According to the passage on memory and consciousness, who first described iconic memory, and in what year did he show that large amounts of visually presented information are briefly retained?

SOURCE TEXT:

********************

Henry Shevlin, Research Associate, Leverhulme Centre for the Future of Intelligence at The University of Cambridge
The notion of memory, as used in ordinary language, may seem to have little to do with perception or conscious experience. While perception informs us about the world as it is now, memory almost by definition tells us about the past. Similarly, whereas conscious experience seems like an ongoing, occurrent phenomenon, it’s natural to think of memory as being more like an inert store of information, accessible when we need it but capable of lying dormant for years at a time.
However, in contemporary cognitive science, memory is taken to include almost any psychological process that functions to store or maintain information, even if only for very brief durations (see also James, 1890). In this broader sense of the term, connections between memory, perception, and consciousness are apparent. After all, some mechanism for the short-term retention of information will be required for almost any perceptual or cognitive process, such as recognition or inference, to take place: as one group of psychologists put it, “storage, in the sense of internal representation, is a prerequisite for processing” (Halford, Phillips, & Wilson, 2001). Assuming, then, as many theorists do, that perception consists at least partly in the processing of sensory information, short-term memory is likely to have an important role to play in a scientific theory of perception and perceptual experience.
In this latter sense of memory, two major forms of short-term store have been widely discussed in relation to perception and consciousness. The first of these is the various forms of sensory memory, and in particular iconic memory. Iconic memory was first described by George Sperling, who in 1960 demonstrated that large amounts of visually presented information were retained for brief intervals, far more than subjects were able to actually utilize for behaviour during the short window in which they were available (Figure 1). This phenomenon, dubbed partial report superiority, was brought to the attention of philosophers of mind via the work of Fred Dretske (1981) and Ned Block (1995, 2007). Dretske suggested that the rich but incompletely accessible nature of information presented in Sperling’s paradigm was a marker of perceptual rather than cognitive processes. Block similarly argued that sensory memory might be closely tied to perception, and further, suggested that such sensory forms of memory could serve as the basis for rich phenomenal consciousness that ‘overflowed’ the capacity for cognitive access.
A second form of short-term term that has been widely discussed by both psychologists and philosophers is working memory. Very roughly, working memory is a short-term informational store that is more robust than sensory memory but also more limited in capacity. Unlike information in sensory memory, which must be cognitively accessed in order to be deployed for voluntary action, information in working memory is immediately poised for use in such behaviour, and is closely linked to notions such as cognition and cognitive access. For reasons such as these, Dretske seemed inclined to treat this kind of capacity-limited process as closely tied or even identical to thought, a suggestion followed by Block. Psychologists such as Nelson Cowan (2001: 91) and Alan Baddeley (2003: 836) take encoding in working memory to be a criterion of consciousness, while global workspace theorists such as Stanislas Dehaene (2014: 63) have regarded working memory as intimately connected – if not identical – with global broadcast.

********************

RECORDED INFORMATION:

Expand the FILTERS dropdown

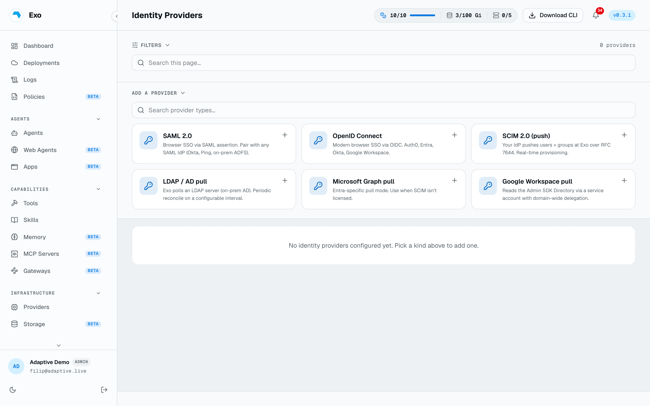[x=151, y=45]
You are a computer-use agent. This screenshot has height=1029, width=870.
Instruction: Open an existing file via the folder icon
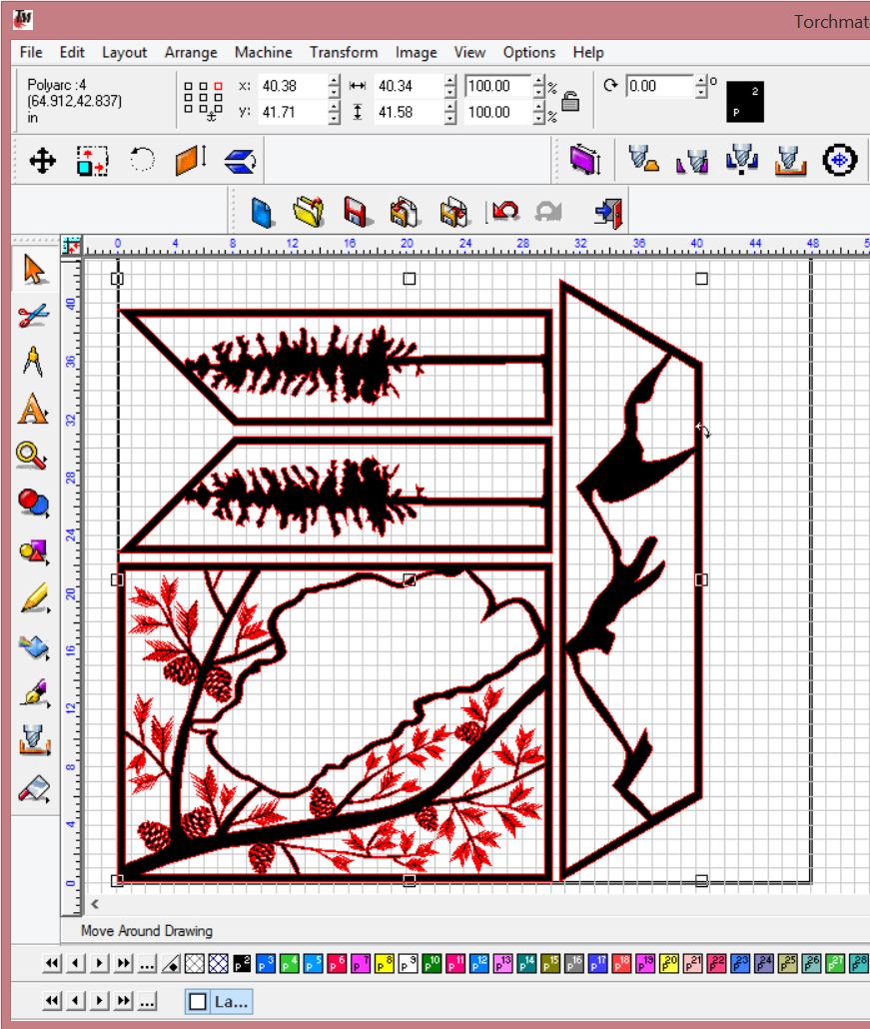(307, 211)
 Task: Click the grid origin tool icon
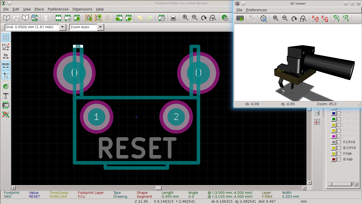pyautogui.click(x=317, y=122)
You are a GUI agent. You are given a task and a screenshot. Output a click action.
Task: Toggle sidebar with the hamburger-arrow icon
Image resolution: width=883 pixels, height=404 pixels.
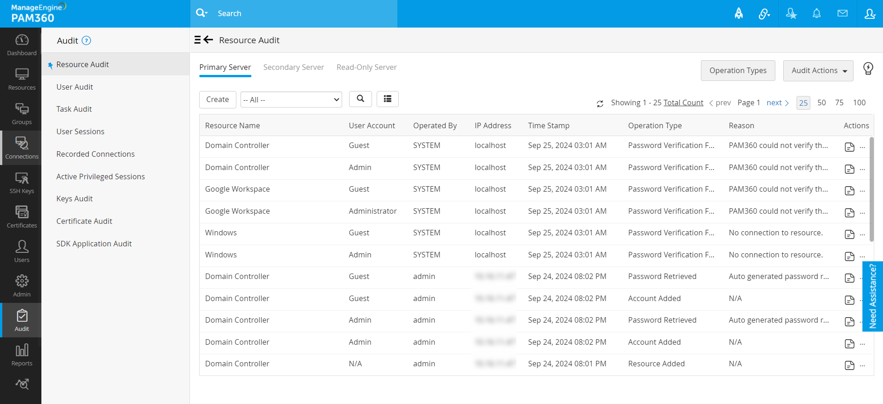[x=204, y=40]
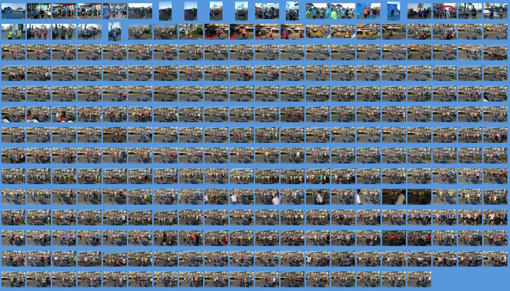The height and width of the screenshot is (291, 510).
Task: Open the portrait thumbnail beside the blue tent group photo
Action: (x=292, y=11)
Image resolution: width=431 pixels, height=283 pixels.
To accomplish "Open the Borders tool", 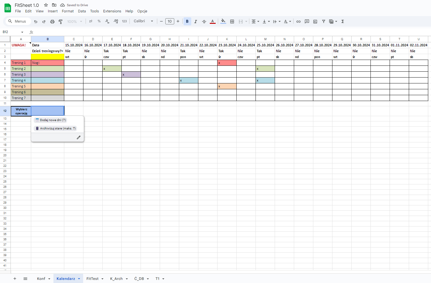I will click(x=232, y=21).
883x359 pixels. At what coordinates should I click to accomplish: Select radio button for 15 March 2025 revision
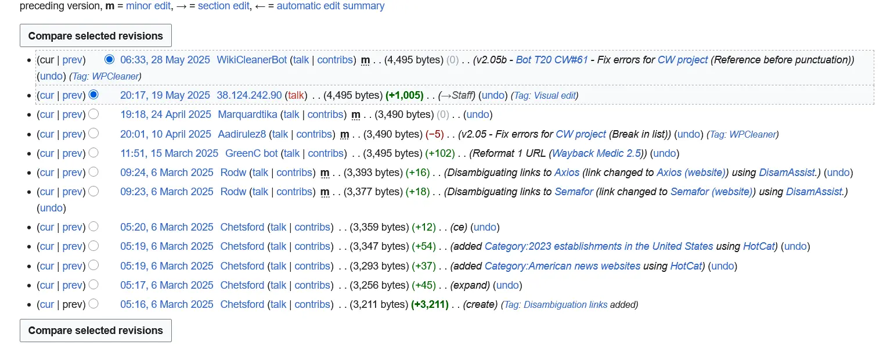93,153
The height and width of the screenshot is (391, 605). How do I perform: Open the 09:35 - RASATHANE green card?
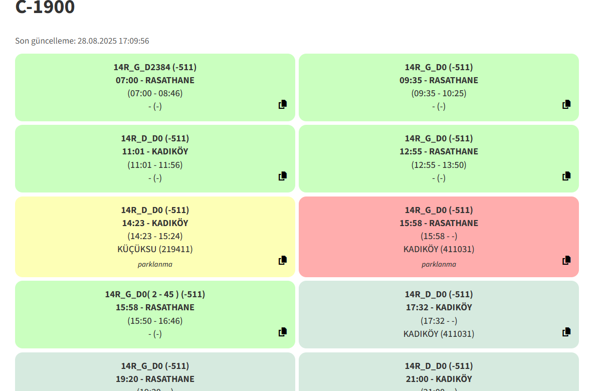pos(439,87)
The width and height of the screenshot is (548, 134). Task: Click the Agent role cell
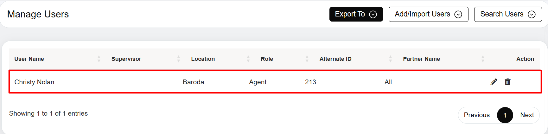[258, 82]
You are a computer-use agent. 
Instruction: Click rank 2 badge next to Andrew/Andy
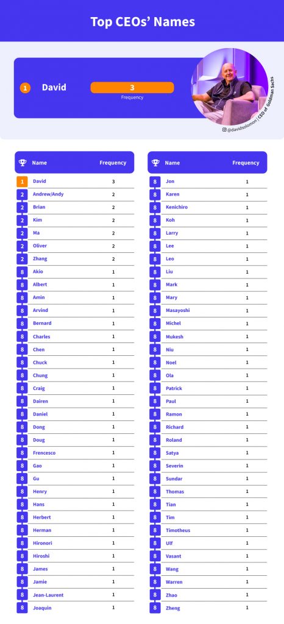[x=23, y=194]
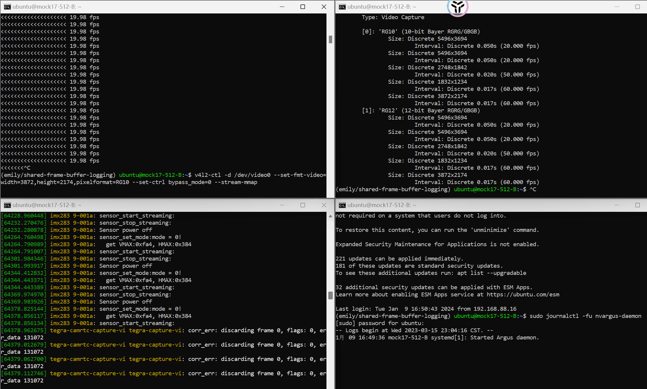Close the bottom-left imx283 kernel log terminal

(324, 205)
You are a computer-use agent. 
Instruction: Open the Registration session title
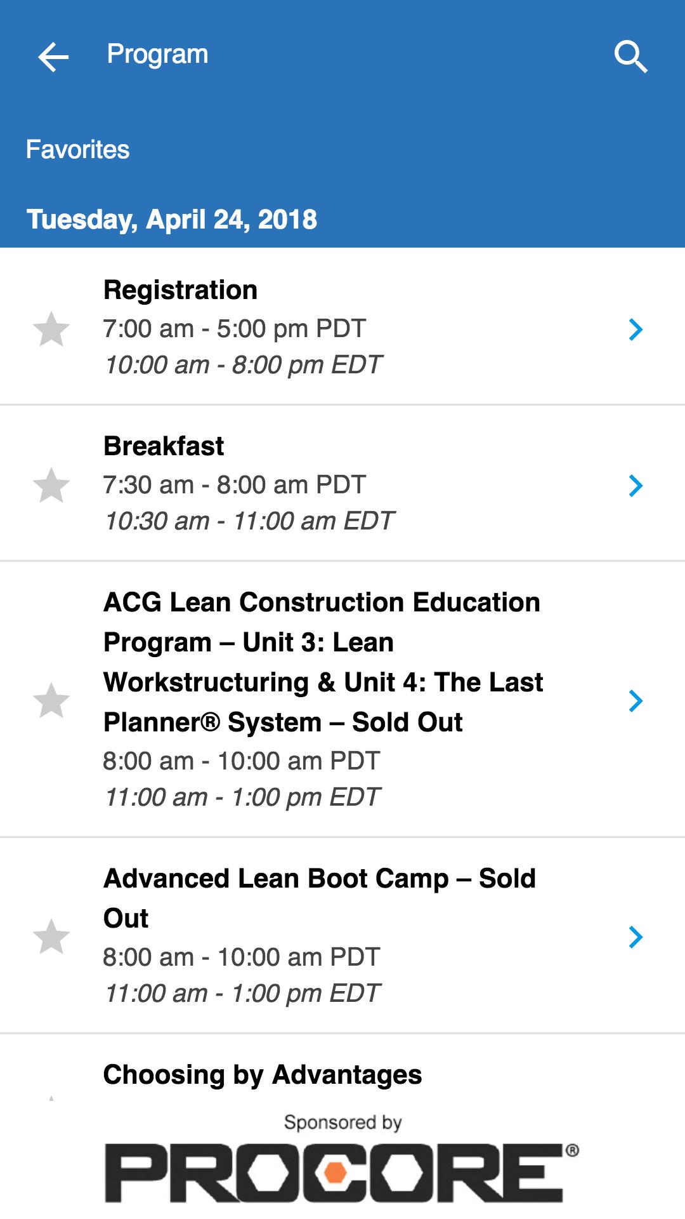181,290
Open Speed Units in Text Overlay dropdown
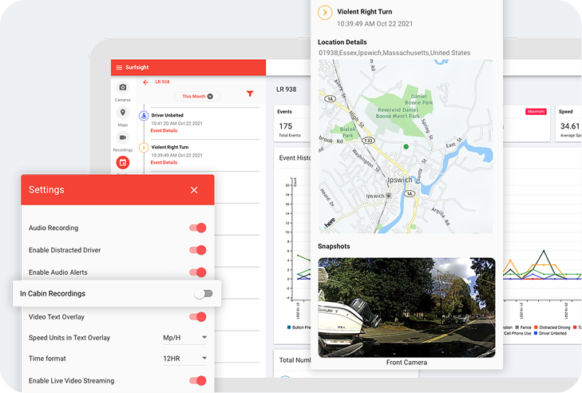Image resolution: width=582 pixels, height=393 pixels. [x=185, y=338]
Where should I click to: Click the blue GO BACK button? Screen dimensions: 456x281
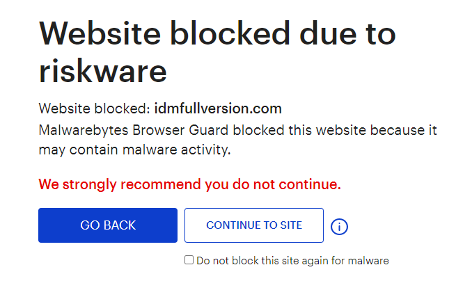point(108,225)
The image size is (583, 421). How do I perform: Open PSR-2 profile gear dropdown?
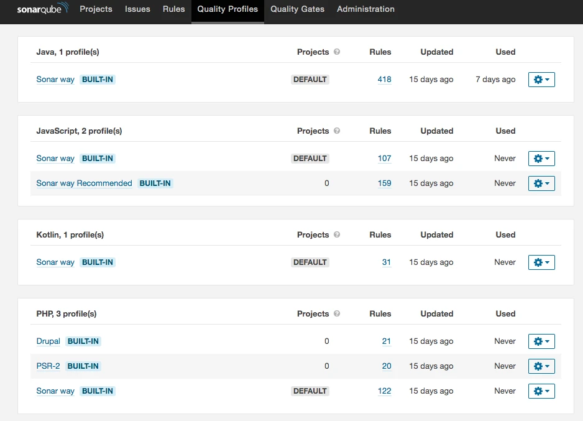541,366
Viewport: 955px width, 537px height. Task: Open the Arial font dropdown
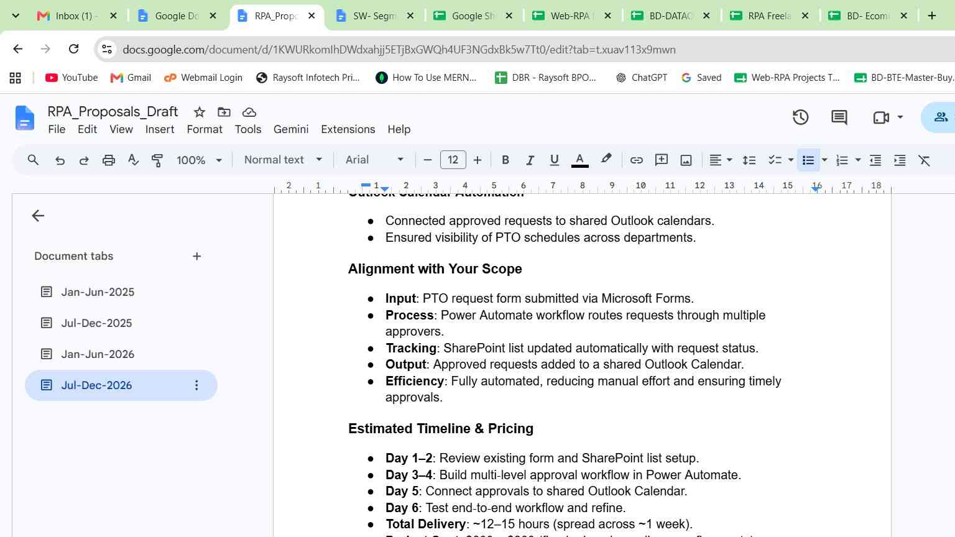[x=374, y=160]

********************

FINAL RESULT:
George Sperling, in 1960.